ACTIVITY =>
Write out exactly the lines below that run from the one containing "has width=1102, height=945." through the one containing "has width=592, height=370.", both included, with no other lines.

Saved entries:
-=-=-

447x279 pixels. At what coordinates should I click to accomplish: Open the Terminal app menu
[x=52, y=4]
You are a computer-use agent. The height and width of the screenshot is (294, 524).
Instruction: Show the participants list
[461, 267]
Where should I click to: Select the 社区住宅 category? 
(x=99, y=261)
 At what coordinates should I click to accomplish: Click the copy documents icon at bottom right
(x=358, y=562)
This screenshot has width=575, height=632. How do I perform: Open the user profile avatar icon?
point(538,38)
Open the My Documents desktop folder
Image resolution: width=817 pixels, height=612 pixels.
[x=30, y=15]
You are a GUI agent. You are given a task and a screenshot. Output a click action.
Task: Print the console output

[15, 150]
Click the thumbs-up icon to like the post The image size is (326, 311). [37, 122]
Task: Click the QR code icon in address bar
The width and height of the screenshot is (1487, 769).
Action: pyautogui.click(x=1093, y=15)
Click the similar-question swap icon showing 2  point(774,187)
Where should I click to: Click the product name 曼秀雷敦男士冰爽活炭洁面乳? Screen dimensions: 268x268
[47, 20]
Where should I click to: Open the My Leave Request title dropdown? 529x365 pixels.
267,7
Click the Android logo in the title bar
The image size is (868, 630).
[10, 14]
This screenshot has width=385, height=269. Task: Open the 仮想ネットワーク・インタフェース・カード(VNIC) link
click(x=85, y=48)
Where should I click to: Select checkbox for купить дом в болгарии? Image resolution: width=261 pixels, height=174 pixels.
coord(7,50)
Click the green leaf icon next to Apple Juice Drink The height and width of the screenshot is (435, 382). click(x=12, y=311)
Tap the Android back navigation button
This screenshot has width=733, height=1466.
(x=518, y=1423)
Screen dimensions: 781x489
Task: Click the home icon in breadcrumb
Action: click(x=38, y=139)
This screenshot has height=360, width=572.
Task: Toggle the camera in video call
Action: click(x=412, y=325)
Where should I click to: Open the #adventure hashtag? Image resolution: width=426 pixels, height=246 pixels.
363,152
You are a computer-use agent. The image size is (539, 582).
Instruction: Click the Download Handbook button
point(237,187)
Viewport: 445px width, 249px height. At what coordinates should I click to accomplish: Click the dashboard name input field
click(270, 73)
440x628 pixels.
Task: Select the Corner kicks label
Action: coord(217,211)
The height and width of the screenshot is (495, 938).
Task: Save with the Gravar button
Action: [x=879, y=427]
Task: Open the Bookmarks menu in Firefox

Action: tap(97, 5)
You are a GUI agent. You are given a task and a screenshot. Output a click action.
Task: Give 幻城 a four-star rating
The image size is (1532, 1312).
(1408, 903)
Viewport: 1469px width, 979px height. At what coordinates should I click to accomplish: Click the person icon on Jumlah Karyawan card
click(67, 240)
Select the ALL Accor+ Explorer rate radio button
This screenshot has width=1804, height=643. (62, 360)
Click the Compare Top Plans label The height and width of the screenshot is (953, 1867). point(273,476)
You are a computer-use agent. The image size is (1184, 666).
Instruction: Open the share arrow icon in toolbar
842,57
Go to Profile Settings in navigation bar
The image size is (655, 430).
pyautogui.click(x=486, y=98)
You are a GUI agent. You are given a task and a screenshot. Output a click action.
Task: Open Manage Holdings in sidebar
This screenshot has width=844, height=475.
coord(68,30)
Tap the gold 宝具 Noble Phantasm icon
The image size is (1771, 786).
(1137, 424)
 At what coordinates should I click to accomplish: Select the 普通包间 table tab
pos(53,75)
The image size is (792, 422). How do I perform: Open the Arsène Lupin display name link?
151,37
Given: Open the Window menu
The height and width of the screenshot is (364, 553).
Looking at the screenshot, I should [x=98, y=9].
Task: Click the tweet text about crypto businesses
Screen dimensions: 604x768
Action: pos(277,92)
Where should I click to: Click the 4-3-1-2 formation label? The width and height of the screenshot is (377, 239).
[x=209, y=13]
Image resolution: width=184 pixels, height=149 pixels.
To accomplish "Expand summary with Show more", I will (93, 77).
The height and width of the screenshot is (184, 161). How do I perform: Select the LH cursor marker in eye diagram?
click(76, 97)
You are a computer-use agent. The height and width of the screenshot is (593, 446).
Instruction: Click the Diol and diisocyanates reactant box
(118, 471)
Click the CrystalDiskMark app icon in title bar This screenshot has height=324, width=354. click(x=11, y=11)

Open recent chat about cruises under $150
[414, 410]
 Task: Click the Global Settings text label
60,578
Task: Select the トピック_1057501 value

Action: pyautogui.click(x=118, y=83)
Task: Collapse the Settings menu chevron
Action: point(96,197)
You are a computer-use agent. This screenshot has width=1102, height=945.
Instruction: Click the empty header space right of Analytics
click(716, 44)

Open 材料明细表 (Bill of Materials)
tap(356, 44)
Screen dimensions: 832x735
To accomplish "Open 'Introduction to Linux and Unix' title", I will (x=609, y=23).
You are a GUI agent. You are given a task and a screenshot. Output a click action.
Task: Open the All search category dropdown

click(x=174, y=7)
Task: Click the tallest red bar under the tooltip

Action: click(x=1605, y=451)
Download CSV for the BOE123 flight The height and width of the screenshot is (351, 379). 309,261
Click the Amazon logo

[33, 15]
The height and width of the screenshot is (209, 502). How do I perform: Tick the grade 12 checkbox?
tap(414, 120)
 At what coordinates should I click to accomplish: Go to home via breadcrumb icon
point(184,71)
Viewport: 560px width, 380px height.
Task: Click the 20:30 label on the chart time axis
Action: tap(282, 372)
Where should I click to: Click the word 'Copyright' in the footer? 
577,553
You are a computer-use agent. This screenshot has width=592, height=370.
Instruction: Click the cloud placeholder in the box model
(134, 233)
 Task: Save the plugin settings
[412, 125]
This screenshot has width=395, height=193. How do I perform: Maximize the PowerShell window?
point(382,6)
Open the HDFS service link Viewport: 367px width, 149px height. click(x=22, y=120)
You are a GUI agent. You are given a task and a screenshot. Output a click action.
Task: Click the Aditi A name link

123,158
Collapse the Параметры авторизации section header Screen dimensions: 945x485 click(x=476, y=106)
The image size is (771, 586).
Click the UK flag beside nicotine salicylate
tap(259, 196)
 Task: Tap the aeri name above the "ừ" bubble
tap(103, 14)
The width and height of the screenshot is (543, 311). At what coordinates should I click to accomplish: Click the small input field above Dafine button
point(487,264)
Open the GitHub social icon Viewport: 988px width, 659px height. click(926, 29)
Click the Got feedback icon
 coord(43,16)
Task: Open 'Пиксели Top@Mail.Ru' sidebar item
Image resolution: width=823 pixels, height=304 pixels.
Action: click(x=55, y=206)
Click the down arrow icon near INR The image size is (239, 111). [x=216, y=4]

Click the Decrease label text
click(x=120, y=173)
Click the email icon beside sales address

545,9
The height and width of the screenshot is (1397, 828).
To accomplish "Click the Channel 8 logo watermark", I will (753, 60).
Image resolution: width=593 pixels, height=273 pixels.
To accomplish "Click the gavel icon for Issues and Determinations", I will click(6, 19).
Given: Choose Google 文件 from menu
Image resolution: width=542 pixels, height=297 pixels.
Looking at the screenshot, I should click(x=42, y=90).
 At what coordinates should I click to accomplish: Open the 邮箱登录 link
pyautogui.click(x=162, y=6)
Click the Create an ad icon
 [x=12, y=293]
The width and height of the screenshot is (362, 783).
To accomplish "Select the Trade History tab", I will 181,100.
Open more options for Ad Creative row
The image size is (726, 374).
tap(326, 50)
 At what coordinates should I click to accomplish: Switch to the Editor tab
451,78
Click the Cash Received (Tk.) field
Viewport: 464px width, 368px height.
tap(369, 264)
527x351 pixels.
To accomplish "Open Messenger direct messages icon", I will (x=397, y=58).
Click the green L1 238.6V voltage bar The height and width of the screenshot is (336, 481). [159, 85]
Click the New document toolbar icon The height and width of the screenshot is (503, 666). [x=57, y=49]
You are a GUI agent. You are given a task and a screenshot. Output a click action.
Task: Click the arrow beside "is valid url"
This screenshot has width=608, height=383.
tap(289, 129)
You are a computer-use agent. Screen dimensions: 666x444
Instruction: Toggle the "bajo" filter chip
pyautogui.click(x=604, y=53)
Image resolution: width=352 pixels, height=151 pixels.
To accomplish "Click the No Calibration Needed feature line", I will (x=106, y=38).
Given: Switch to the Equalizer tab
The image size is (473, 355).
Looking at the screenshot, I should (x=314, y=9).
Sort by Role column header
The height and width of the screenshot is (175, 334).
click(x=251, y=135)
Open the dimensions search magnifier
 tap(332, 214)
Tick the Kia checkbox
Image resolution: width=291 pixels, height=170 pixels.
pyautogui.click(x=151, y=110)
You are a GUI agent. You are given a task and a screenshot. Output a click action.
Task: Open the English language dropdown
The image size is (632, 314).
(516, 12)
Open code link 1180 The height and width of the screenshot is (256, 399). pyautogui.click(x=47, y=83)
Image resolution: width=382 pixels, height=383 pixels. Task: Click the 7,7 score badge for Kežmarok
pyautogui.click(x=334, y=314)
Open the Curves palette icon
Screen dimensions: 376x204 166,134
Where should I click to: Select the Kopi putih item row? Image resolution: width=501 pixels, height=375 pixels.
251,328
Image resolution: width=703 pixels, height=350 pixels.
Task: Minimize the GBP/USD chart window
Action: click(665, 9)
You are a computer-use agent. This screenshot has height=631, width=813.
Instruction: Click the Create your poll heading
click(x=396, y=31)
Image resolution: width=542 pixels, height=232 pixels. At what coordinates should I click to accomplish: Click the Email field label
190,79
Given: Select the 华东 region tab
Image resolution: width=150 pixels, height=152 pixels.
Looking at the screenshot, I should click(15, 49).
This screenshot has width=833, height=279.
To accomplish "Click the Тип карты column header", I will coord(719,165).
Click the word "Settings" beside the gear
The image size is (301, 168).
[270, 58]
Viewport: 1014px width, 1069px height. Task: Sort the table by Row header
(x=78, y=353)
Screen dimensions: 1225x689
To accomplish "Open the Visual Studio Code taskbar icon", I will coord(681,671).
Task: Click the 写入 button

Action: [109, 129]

-=-=-

TASK ANSWER =>
You are a computer-use agent. This screenshot has width=1102, height=945.
Instruction: Click the empty header space right of Analytics
click(716, 44)

Open 材料明细表 (Bill of Materials)
tap(356, 44)
Screen dimensions: 832x735
To accomplish "Open 'Introduction to Linux and Unix' title", I will (x=609, y=23).
You are a GUI agent. You are given a task and a screenshot. Output a click action.
Task: Open the All search category dropdown

click(x=174, y=7)
Task: Click the tallest red bar under the tooltip

Action: click(x=1605, y=451)
Download CSV for the BOE123 flight The height and width of the screenshot is (351, 379). 309,261
Click the Amazon logo

[33, 15]
The height and width of the screenshot is (209, 502). How do I perform: Tick the grade 12 checkbox?
tap(414, 120)
 At what coordinates should I click to accomplish: Go to home via breadcrumb icon
point(184,71)
Viewport: 560px width, 380px height.
Task: Click the 20:30 label on the chart time axis
Action: tap(282, 372)
Where should I click to: Click the word 'Copyright' in the footer? 
577,553
You are a computer-use agent. This screenshot has width=592, height=370.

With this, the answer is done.